Scajola ha pagato all’agenzia immobiliare Tevere Srl un compenso di 76mila euro e l’agenzia ha iniziato un contenzioso legale per ottenere il pagamento di una provvigione anche dalla dottoressa Faroni, per il preliminare di vendita. L’imprenditrice però si è rifiutata e la causa è in corso. A marzo dovrebbe esserci una nuova udienza. “Il Tribunale per due volte ha rigettato la richiesta di decreto ingiuntivo”, spiega Jessica Veronica Faroni.

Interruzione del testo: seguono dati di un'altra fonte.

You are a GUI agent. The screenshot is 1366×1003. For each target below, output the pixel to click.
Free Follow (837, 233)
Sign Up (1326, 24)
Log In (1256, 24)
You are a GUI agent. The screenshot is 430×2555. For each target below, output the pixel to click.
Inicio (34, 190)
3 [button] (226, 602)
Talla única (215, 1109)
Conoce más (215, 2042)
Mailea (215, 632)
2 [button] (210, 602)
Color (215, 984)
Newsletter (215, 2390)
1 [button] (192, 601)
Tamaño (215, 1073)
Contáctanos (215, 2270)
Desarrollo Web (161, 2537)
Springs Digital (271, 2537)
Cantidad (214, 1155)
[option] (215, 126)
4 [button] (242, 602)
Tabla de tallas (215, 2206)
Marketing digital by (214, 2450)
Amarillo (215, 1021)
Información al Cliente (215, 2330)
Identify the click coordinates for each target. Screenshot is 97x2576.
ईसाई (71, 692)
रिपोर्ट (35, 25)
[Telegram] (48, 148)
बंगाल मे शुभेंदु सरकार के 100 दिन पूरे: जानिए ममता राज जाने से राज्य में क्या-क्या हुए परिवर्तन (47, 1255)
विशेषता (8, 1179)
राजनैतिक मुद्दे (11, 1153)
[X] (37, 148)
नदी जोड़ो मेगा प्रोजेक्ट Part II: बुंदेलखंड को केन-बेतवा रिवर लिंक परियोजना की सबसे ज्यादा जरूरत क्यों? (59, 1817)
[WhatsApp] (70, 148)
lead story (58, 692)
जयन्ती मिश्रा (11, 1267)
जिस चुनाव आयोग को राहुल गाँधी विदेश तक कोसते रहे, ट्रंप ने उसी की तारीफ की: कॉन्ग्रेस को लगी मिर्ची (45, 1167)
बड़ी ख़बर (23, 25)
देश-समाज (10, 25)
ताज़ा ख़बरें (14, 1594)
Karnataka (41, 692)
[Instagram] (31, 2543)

Che fine faranno ora i soldi? Al Corriere della Sera nel settembre del 2010 Scajola aveva promesso: “Vendo la casa e offro la differenza in beneficenza”. Poi nel maggio del 2012, dopo la firma del preliminare, al Fatto aveva rettificato: “Sto valutando un gesto ancora più forte, ma che non vi posso dire adesso, lo dirò nel momento in cui farò il rogito. Io quello che prometto lo mantengo sempre”. Il Fatto ha provato a contattare Claudio Scajola, nel frattempo uscito dagli arresti disposti per la vicenda Matacena e sottoposto solo all’obbligo di dimora. Al telefonino risponde la sua voce registrata: “Non sono al momento raggiungibile”.